Kohl's – The retailer earned $1.44 per share for the fourth quarter, 11 cents a share above estimates. Revenue essentially was in line. Kohl's did forecast same-store sales for 2017 to be flat to down two percent, a range that falls largely below estimates.
HP Inc. – HP reported adjusted quarterly profit of 38 cents per share, one cent a share above estimates. The computer hardware maker's revenue also beat forecasts. HP's results were helped by a rebound in the personal computer business, with sales rising for a second straight quarter.
Tesla – Tesla reported a wider-than-expected loss of 69 cents per share, compared to the consensus estimate of a 43 cent a share loss. The automaker's revenue beat forecasts, however, and it said its new Model 3 sedan was on track for volume production by September. Separately, Tesla announced the departure of CFO Jason Wheeler in April, to be replaced by former CFO Deepak Ahuja.
Square – Square lost four cents per share for its latest quarter, smaller than the nine cents a share forecast by analysts. The mobile payments company's revenue came in slightly above estimates. Square saw a better than 34 percent jump in payment volume compared to a year earlier.
LendingTree – The online lender beat estimates by nine cents a share, with adjusted quarterly profit of 87 cents per share. Revenue also topped forecasts. The company said it was pleased with its performance in the face of a multitude of headwinds.
Sanderson Farms – The poultry producer earned $1.02 per share for its latest quarter, missing estimates by 16 cents a share. Revenue missed analysts' estimates, as well. The company did see better results than a year ago thanks to improved pricing, due in part due to the year-ago effect of avian flu.
Wayfair – The online home goods market retailer lost 34 cents per share for its latest quarter, smaller than the 50 cents a share loss consensus estimate. Revenue exceeded forecasts, with the company experiencing what it calls "exceptional" growth.
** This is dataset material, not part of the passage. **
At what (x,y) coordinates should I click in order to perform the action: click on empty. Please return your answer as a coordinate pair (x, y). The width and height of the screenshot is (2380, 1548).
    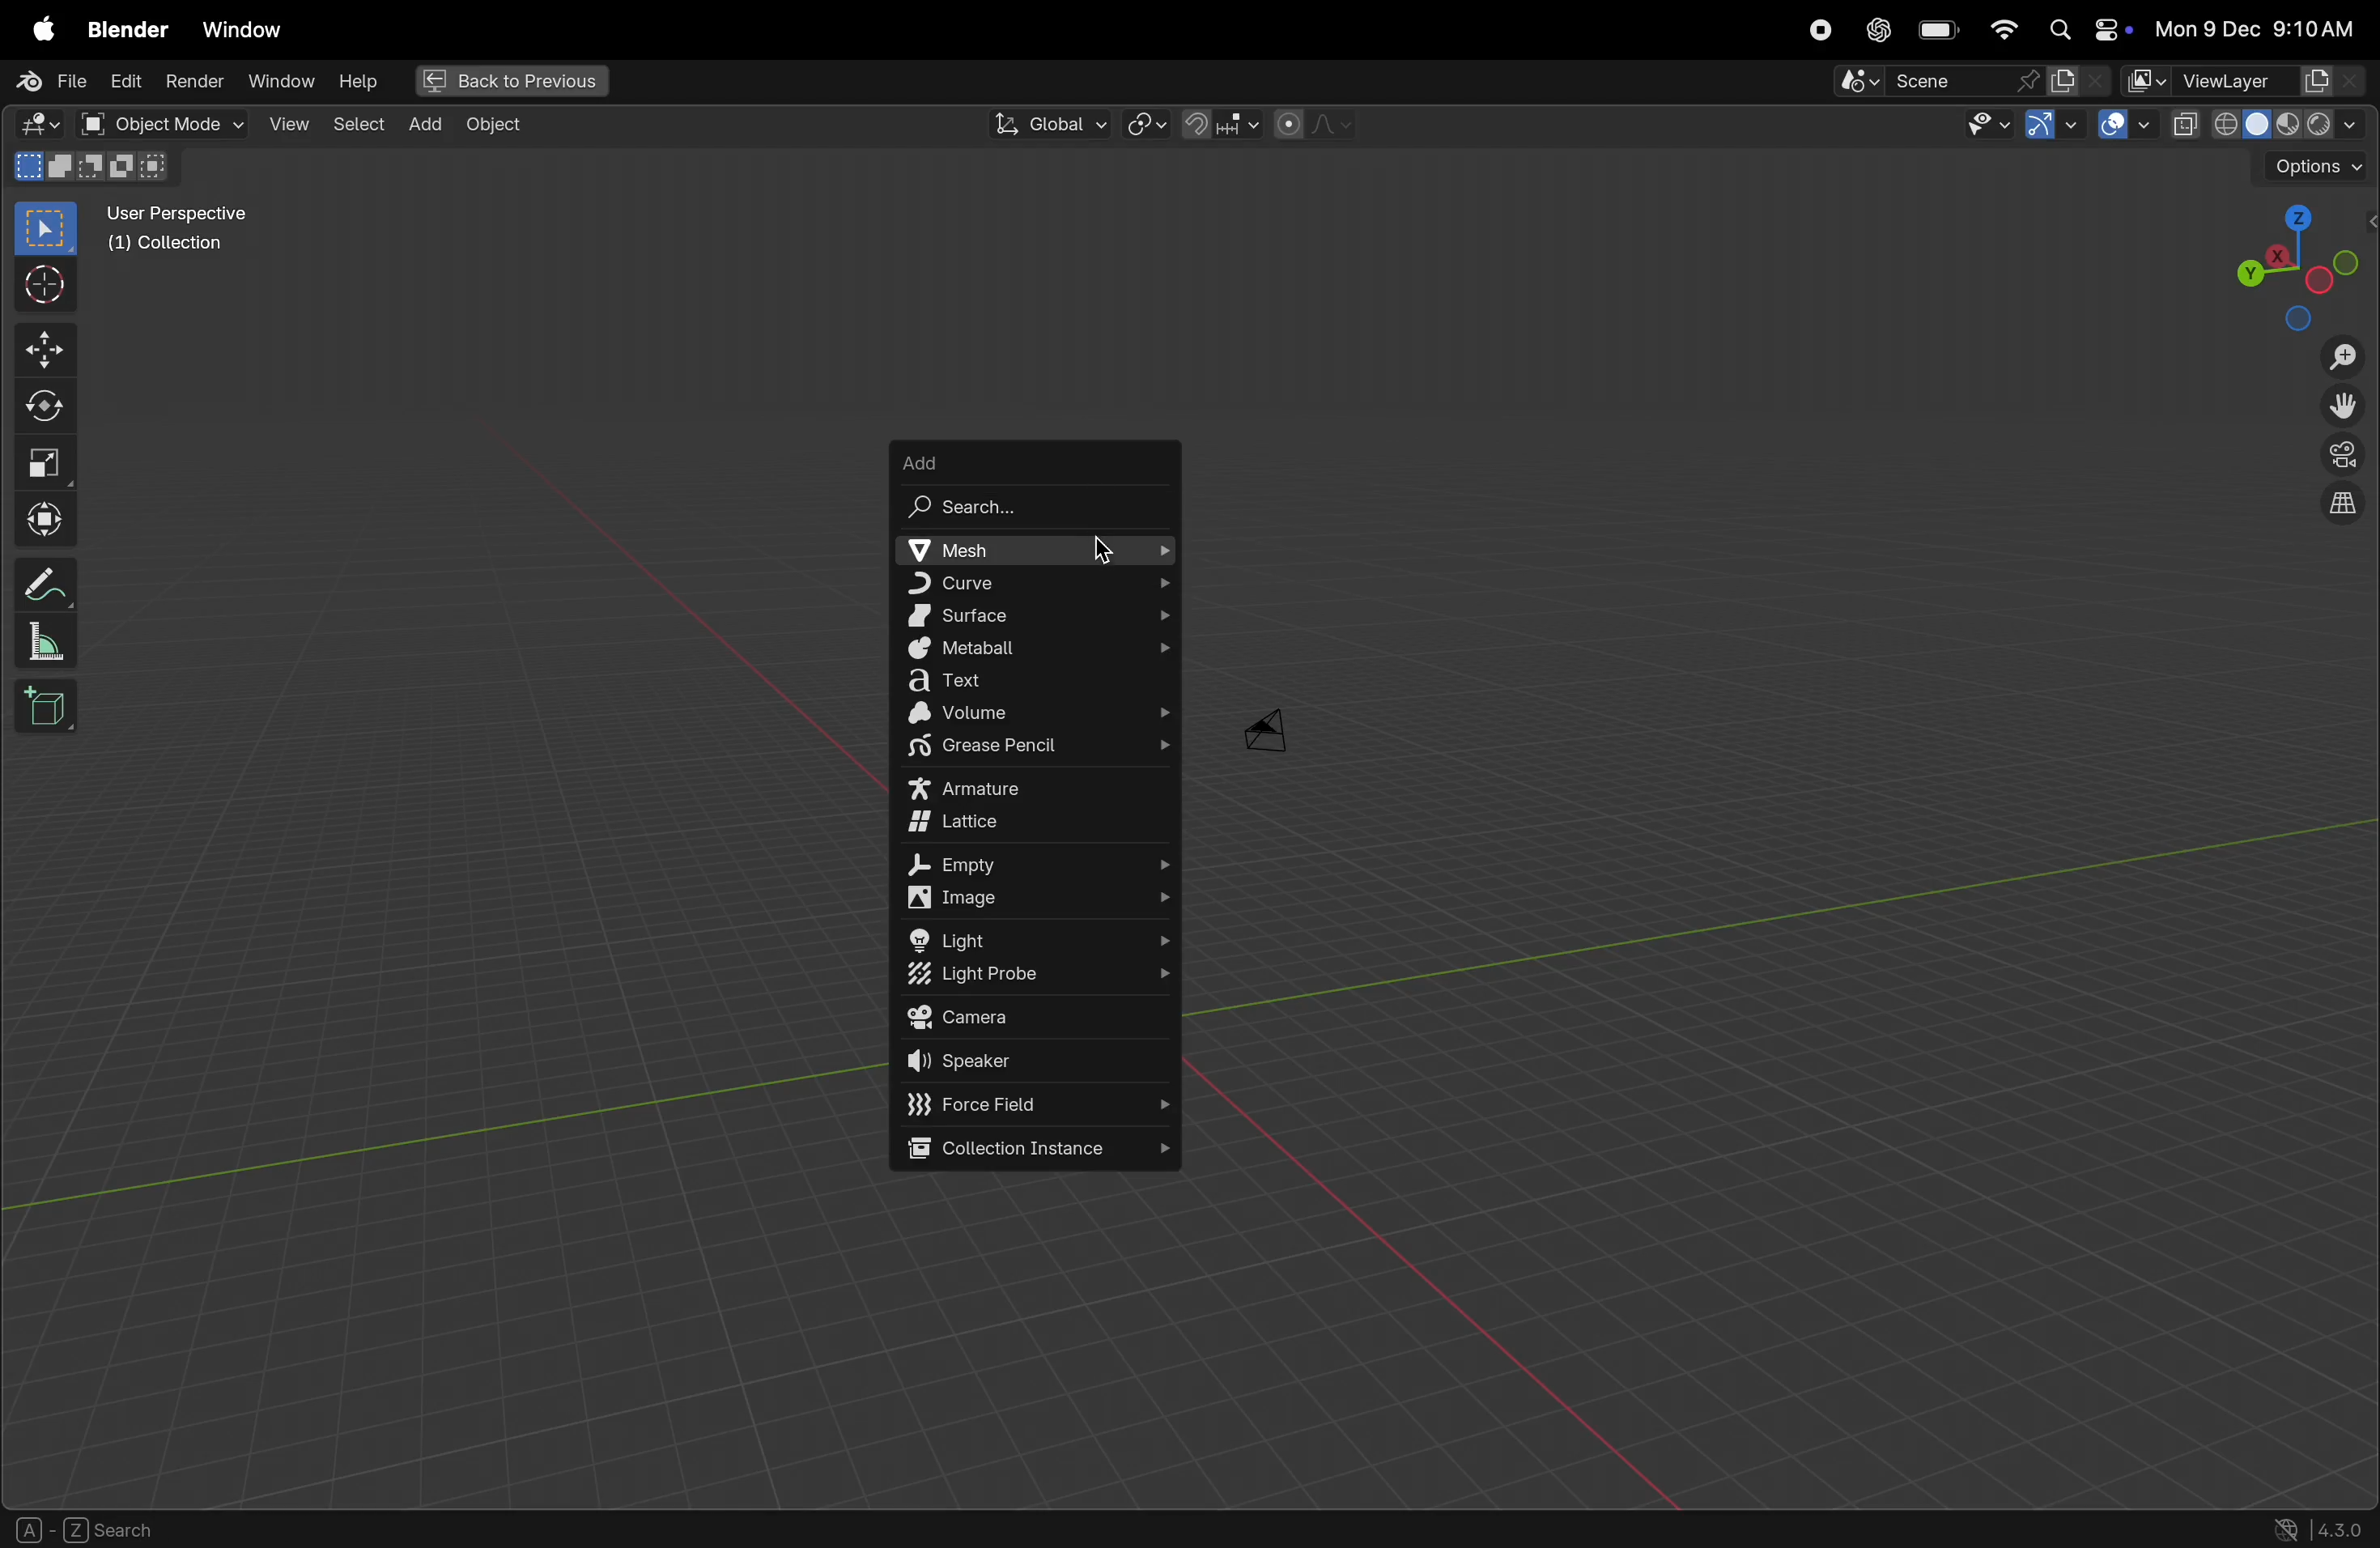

Fitbit – Fitbit reported a quarterly loss of 56 cents per share, six cents a share wider than expected. The wearable fitness device maker's revenue fell short of estimates. The company's bottom line was hurt by weaker-than-expected holiday sales of its latest fitness trackers. It was Fitbit's first quarterly loss since going public in June 2015.
Jack In The Box – Jack In The Box missed estimates by seven cents a share, with adjusted quarterly profit of $1.18 per share. The restaurant chain's revenue fell short of forecasts, as well. The results were impacted by lower-than-expected sales at the company's Qdoba Mexican Grill chain, and Jack In The Box cut its full-year earnings forecast.
Cheesecake Factory – Cheesecake Factory matched estimates, with adjusted quarterly profit of 67 cents per share. The restaurant chain's revenue beat Street forecasts as comparable restaurant sales rose 1.1 percent.
L Brands – L Brands beat estimates by 13 cents a share, with adjusted quarterly profit of $2.03 per share. The Victoria's Secret parent saw revenue miss estimates, however, and it also gave weaker-than-expected guidance for the full year on slowing demand at its biggest brand.
Barclays – Barclays reported an unexpected rise in its core capital ratio, with that key metric rising to 12.4 percent compared to expectations of 11.8 percent. The bank set aside more money to cover possible costs of legal issues and global market conditions.
Wells Fargo – Wells Fargo may be hit up for legal costs by Prudential Financial, according to a Securities and Exchange Commission filing by the insurance company. The dispute centers around whether Wells Fargo retail bankers improperly sold Prudential's insurance.
Boston Beer – The maker of Sam Adams beer gave a weaker-than-expected full-year forecast, and said it was disappointed with weak depletion rates. Those rates measure the speed at which beer is delivered from distributors to retail stores.